Screenshot grounding data ▸
----
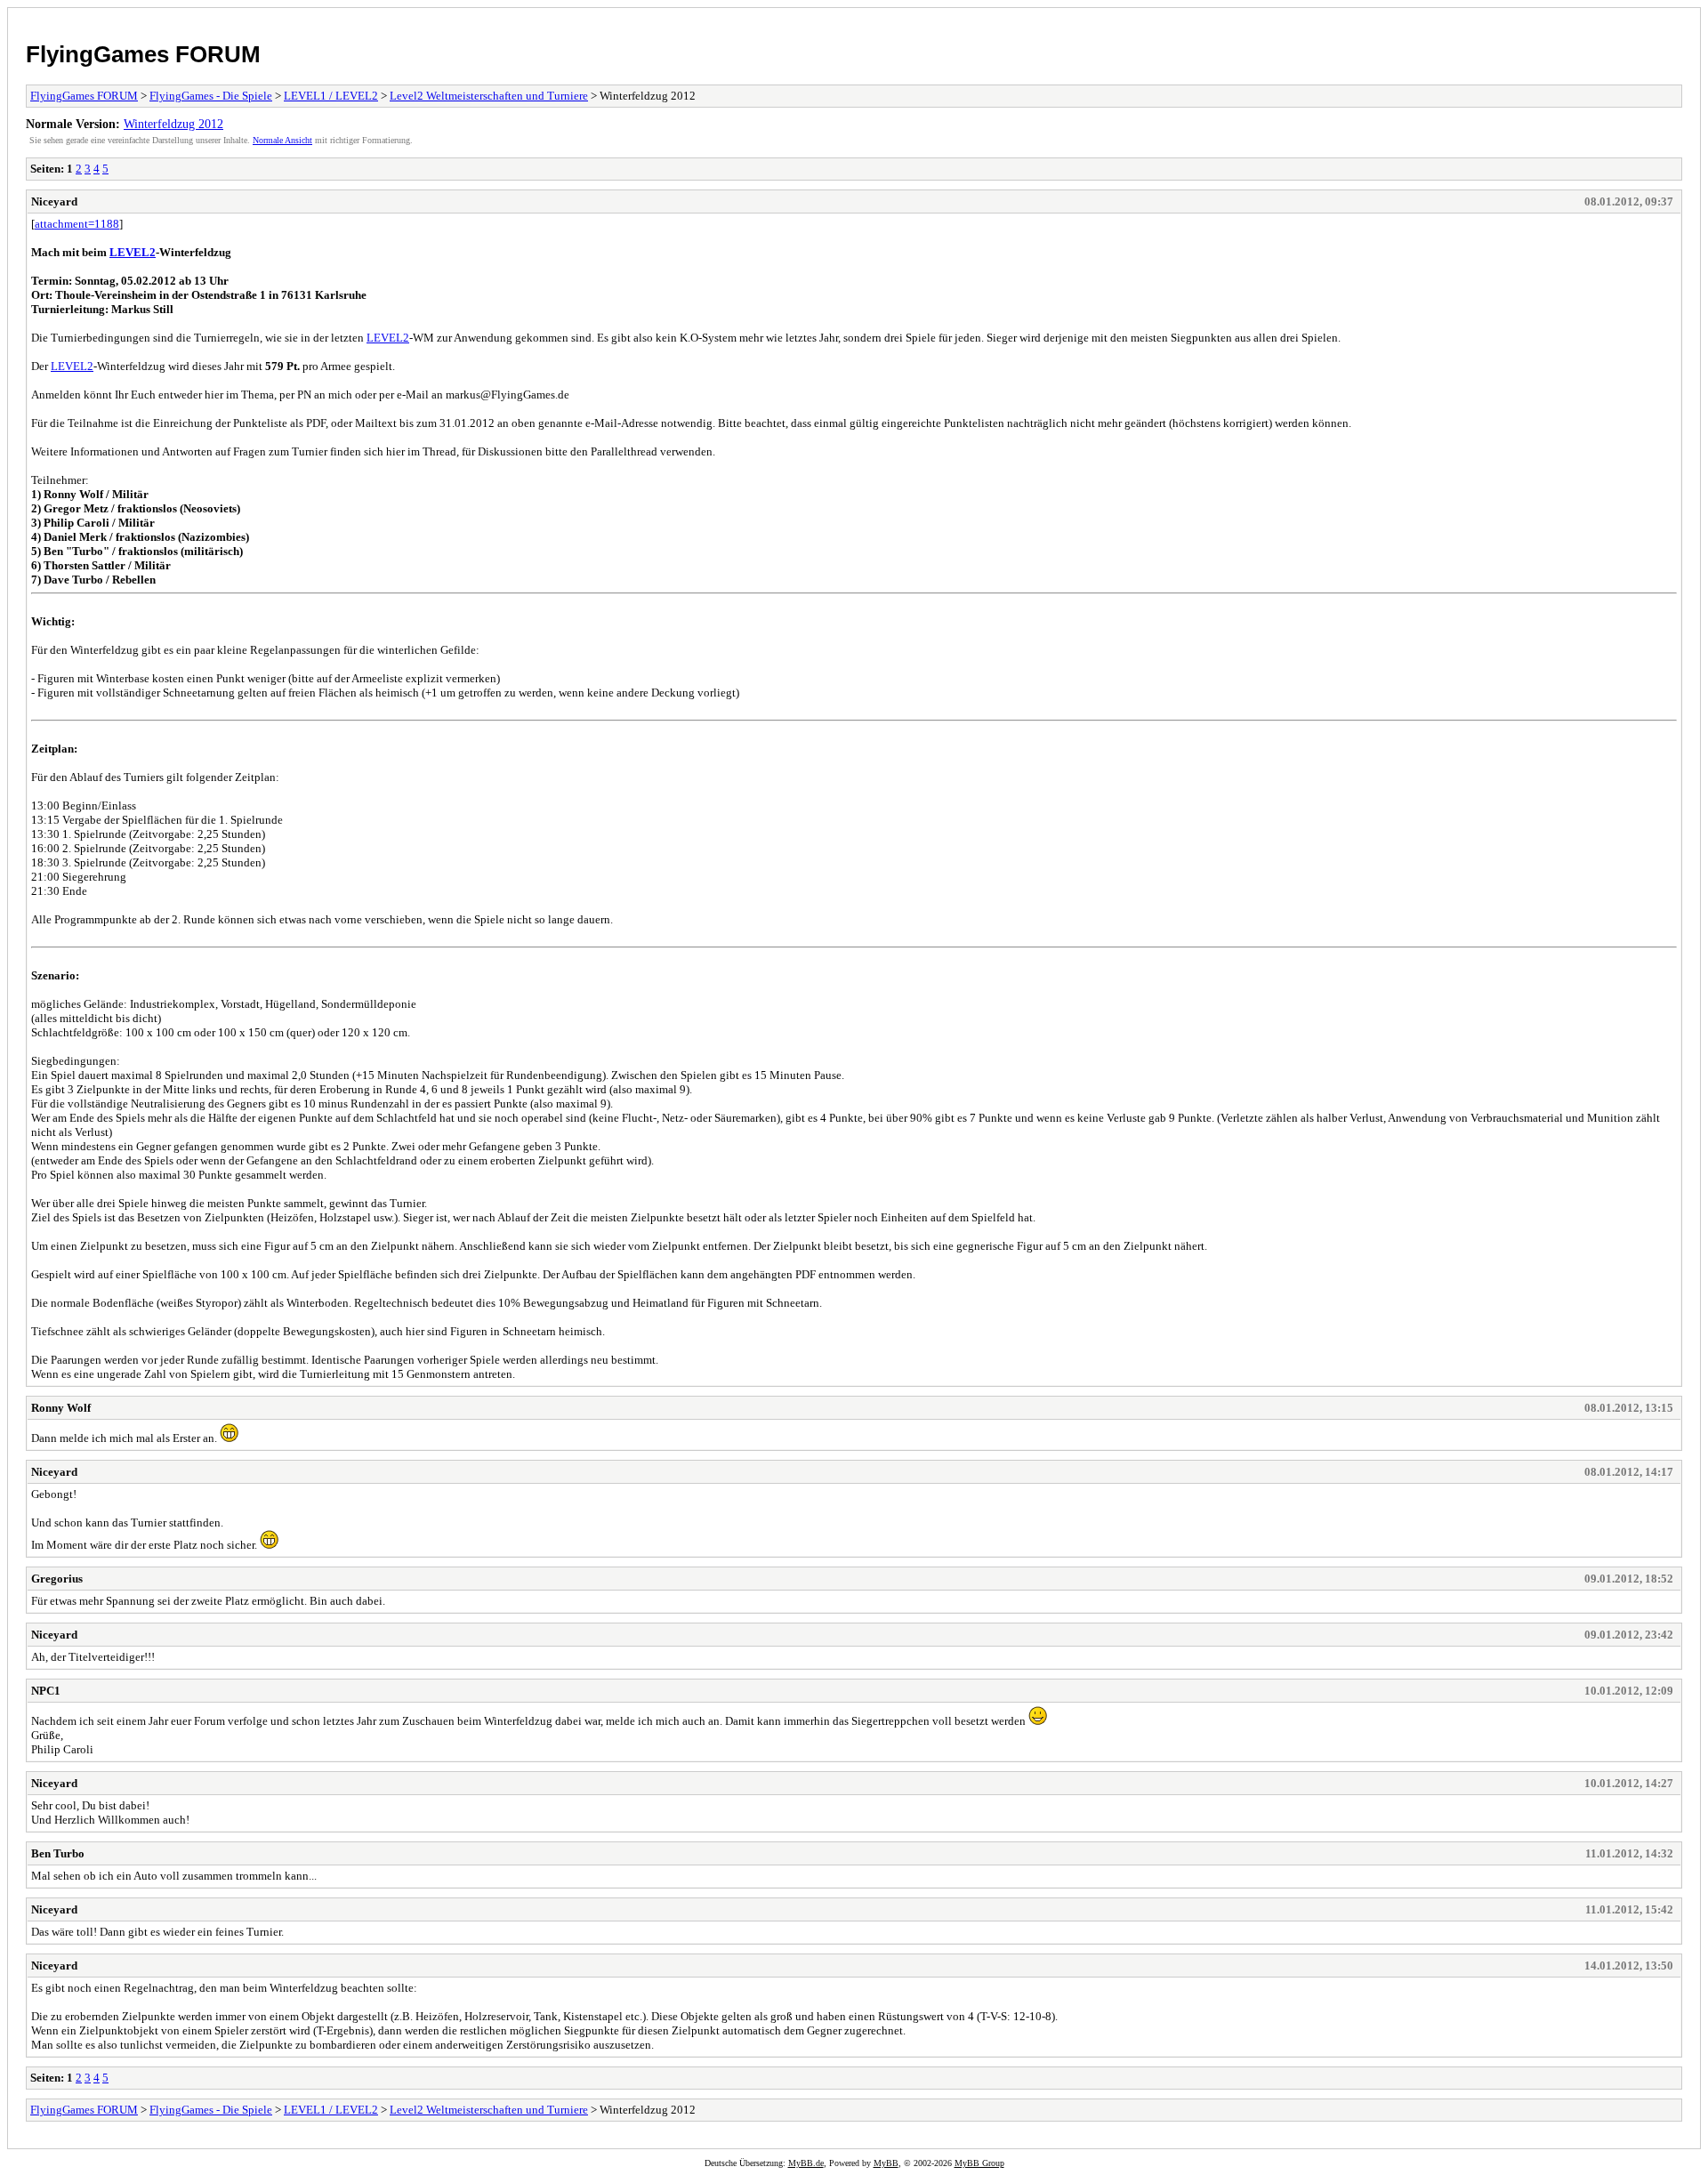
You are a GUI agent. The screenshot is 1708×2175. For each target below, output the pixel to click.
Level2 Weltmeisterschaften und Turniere (489, 95)
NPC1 (45, 1690)
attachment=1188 (77, 223)
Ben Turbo (58, 1853)
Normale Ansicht (282, 140)
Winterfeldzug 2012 (173, 124)
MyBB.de (806, 2163)
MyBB (886, 2163)
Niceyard (54, 201)
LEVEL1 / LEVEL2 (331, 95)
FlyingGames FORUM (143, 54)
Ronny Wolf (61, 1407)
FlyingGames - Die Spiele (210, 95)
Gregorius (57, 1578)
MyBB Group (979, 2163)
----
TASK BRIEF ▸ Reproduce the data above without a single change, please, but without its pictures.

ANSWER TO THIS TASK ▸
You are a GUI agent. The screenshot is 1708×2175. For each target below, output the pixel to click.
Level2 Weltmeisterschaften und Turniere (489, 95)
NPC1 (45, 1690)
attachment=1188 (77, 223)
Ben Turbo (58, 1853)
Normale Ansicht (282, 140)
Winterfeldzug 2012 (173, 124)
MyBB.de (806, 2163)
MyBB (886, 2163)
Niceyard (54, 201)
LEVEL1 / LEVEL2 (331, 95)
FlyingGames FORUM (143, 54)
Ronny Wolf (61, 1407)
FlyingGames - Die Spiele (210, 95)
Gregorius (57, 1578)
MyBB Group (979, 2163)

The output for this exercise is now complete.